When most people think of Rolls-Royce, they think of ultra-luxury cars, not airplanes.

But a separate Rolls-Royce, spun off of the automaker in 1971, makes aircraft engines. And that company plans to go electric in tackling the world speed record for electric airplanes. To borrow a famous phrase from the automaker, if "horsepower is sufficient."

The company has built an all new airplane called ACCEL—"accelerating electrification of flight"—to tackle the speed record attempt sometime in 2020.

The ACCEL project is part of a European Commission effort to clean up emissions from air travel by 2050. The plane, and the record attempt are part of a movement expanding electric-car technologies to the skies, including electrifying helicopters and entire airlines. Long haul flight is likely to take longer for electrification to take over.
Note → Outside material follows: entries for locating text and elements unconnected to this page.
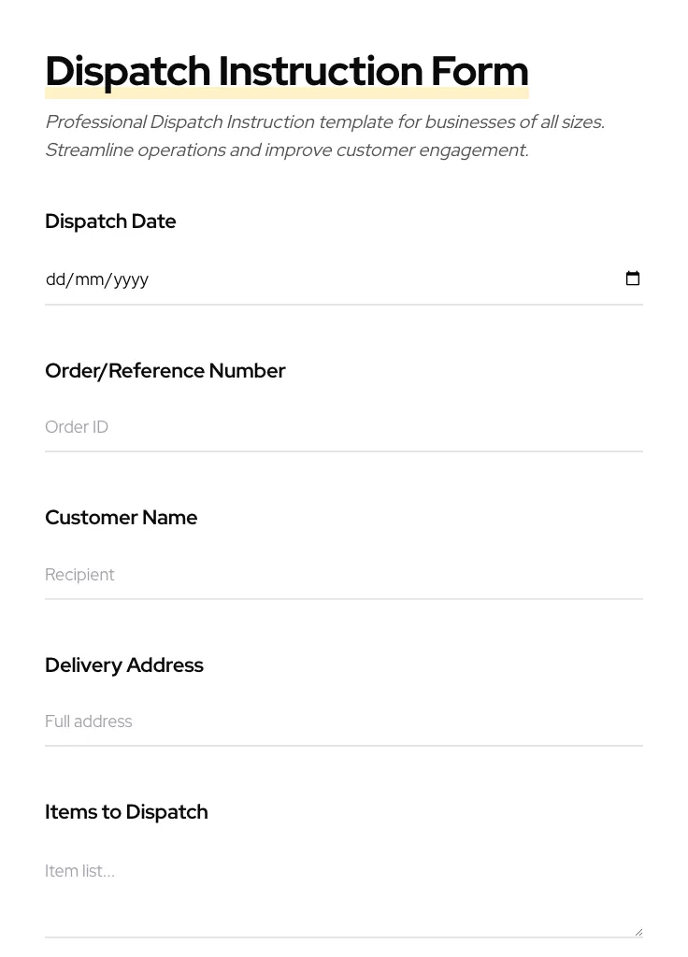The height and width of the screenshot is (957, 688).
Task: Click the Recipient placeholder text
Action: click(79, 575)
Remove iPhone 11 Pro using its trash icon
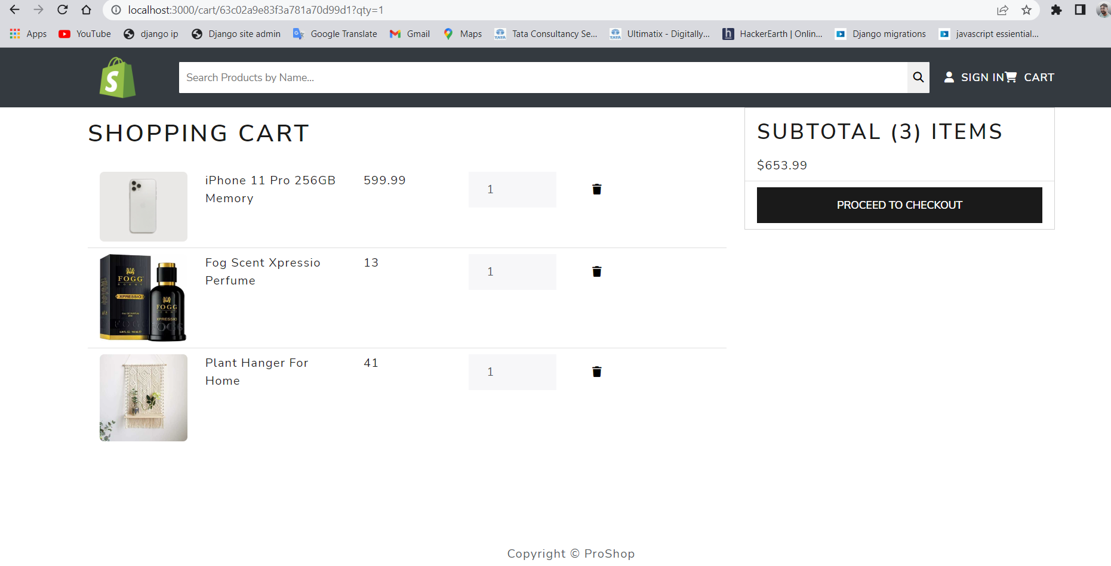1111x566 pixels. (x=596, y=188)
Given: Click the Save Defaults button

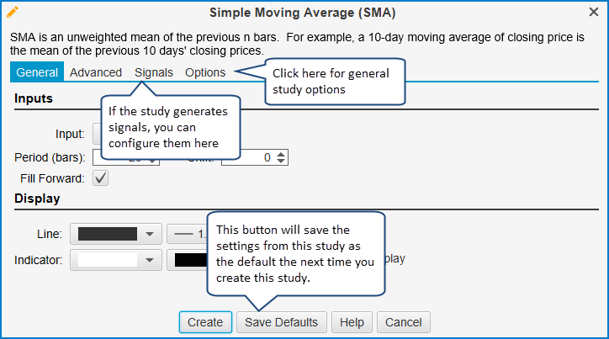Looking at the screenshot, I should click(280, 322).
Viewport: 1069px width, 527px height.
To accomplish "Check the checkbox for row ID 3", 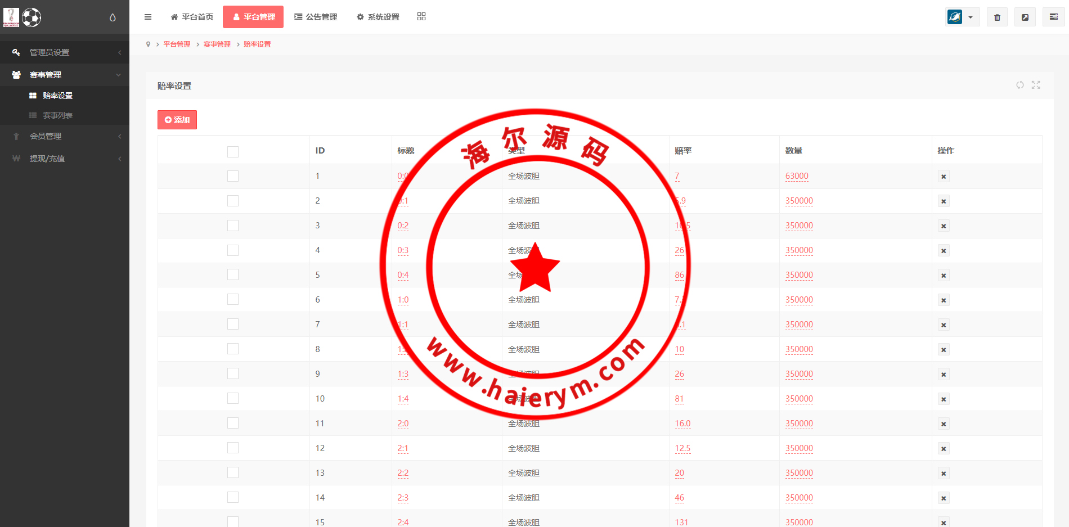I will tap(233, 226).
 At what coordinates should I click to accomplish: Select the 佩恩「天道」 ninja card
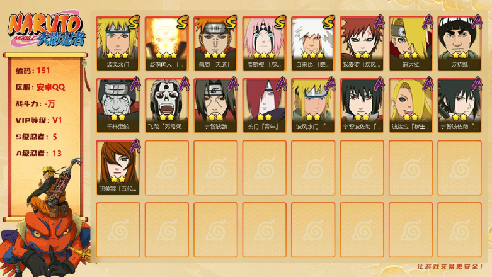pyautogui.click(x=215, y=43)
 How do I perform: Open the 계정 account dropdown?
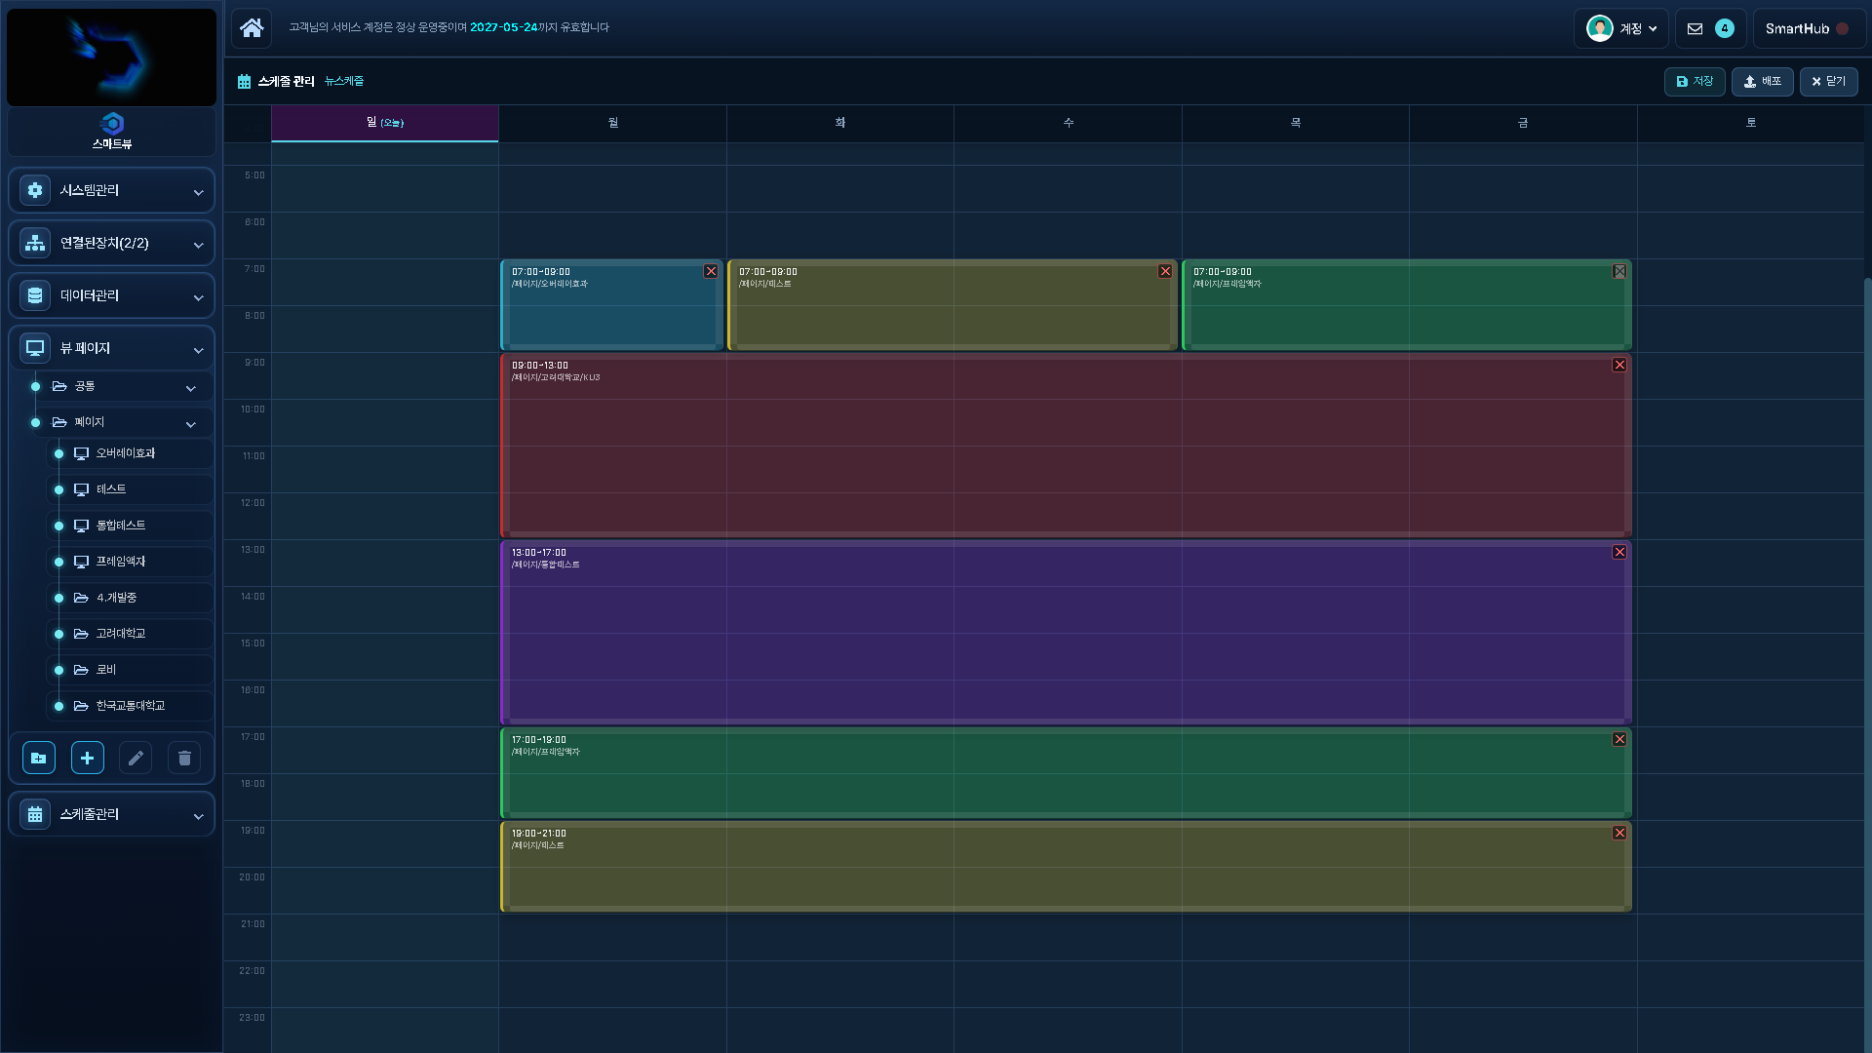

Looking like a contender in the Reno air races, the ACCEL will use three electric motors that produce a combined 500 horsepower. 

They drive a low-rpm propeller designed to reduce noise and vibration. Rolls-Royce says the powertrain is 90 percent efficient. The motors and controller are made by YASA and Rolls is working with a startup electric aircraft maker Electroflight for the record attempt.

Powering the motor is a 750-volt battery pack with 6,000 cells and liquid cooling designed to withstand constant maximum loads during the record attempt. Rolls-Royce did not cite its kilowatt-hour capacity.

Rolls-Royce doesn't just want to beat the speed record for electric flight of 210 mph, set by Siemens in 2017, it aims to shatter it. The company hopes the ACCEL will top 300 mph after it takes off on its record attempt at Gloucestershire airport outside of Cheltenham, England next year.

In the meantime, the company will conduct flight trials throughout this year working up to the speed record.

And it may end up breaking another record of its own—the 1931 Schneider Trophy, set by a Supermarine S.6B that used a Rolls-Royce "R" engine to go 343 mph.